▶ [Instructions to follow]
Rewrite the data from the line containing "Sort by 2024 rank column arrows" through the end, changing "GUI agent" to "GUI assistant" and leaving everything else the same.

━━━━

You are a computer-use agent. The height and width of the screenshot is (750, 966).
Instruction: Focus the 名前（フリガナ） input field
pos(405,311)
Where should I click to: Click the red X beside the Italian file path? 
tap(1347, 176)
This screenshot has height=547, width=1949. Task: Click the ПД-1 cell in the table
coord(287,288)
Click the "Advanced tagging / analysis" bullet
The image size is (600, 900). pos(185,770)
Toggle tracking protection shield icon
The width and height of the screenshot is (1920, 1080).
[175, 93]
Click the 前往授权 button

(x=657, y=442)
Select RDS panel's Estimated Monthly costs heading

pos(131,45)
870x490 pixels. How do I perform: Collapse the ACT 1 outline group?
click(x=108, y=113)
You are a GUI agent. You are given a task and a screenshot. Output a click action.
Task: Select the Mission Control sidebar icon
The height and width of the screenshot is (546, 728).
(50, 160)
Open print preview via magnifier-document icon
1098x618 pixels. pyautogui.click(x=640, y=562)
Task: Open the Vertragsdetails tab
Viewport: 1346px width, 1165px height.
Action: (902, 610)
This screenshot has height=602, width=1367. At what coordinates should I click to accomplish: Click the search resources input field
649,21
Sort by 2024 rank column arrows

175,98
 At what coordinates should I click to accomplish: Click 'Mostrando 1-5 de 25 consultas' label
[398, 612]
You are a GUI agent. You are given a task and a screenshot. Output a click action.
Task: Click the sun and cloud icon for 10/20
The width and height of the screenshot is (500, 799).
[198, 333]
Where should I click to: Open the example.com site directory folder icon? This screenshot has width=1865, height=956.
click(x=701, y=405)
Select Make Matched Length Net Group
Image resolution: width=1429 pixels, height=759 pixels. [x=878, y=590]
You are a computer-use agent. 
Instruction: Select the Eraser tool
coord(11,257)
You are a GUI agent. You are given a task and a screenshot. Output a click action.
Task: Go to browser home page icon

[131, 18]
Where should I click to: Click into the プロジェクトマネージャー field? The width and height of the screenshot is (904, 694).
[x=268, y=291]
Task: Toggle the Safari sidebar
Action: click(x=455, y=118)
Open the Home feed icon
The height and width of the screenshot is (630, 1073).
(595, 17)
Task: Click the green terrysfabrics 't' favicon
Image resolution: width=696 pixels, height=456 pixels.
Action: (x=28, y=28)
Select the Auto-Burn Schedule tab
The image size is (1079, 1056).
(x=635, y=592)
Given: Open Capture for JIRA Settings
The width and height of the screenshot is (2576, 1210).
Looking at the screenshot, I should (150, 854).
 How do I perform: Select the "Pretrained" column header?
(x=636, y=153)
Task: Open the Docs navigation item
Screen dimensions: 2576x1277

━━━━

▶ [Exercise result]
Sort by 2024 rank column arrows

175,98
 At what coordinates should I click to accomplish: Click 'Mostrando 1-5 de 25 consultas' label
[398, 612]
You are a GUI assistant. You are given a task and a screenshot. Output a click action.
Task: Click the sun and cloud icon for 10/20
The width and height of the screenshot is (500, 799).
[198, 333]
Where should I click to: Open the example.com site directory folder icon? This screenshot has width=1865, height=956.
click(x=701, y=405)
Select Make Matched Length Net Group
Image resolution: width=1429 pixels, height=759 pixels. [x=878, y=590]
You are a computer-use agent. 
Instruction: Select the Eraser tool
coord(11,257)
You are a GUI assistant. You are given a task and a screenshot. Output a click action.
Task: Go to browser home page icon

[131, 18]
Where should I click to: Click into the プロジェクトマネージャー field? The width and height of the screenshot is (904, 694).
[x=268, y=291]
Task: Toggle the Safari sidebar
Action: click(x=455, y=118)
Open the Home feed icon
The height and width of the screenshot is (630, 1073).
(595, 17)
Task: Click the green terrysfabrics 't' favicon
Image resolution: width=696 pixels, height=456 pixels.
Action: (x=28, y=28)
Select the Auto-Burn Schedule tab
The image size is (1079, 1056).
(x=635, y=592)
Given: Open Capture for JIRA Settings
The width and height of the screenshot is (2576, 1210).
Looking at the screenshot, I should (150, 854).
 How do I perform: Select the "Pretrained" column header?
(x=636, y=153)
Task: Open the Docs navigation item
Screen dimensions: 2576x1277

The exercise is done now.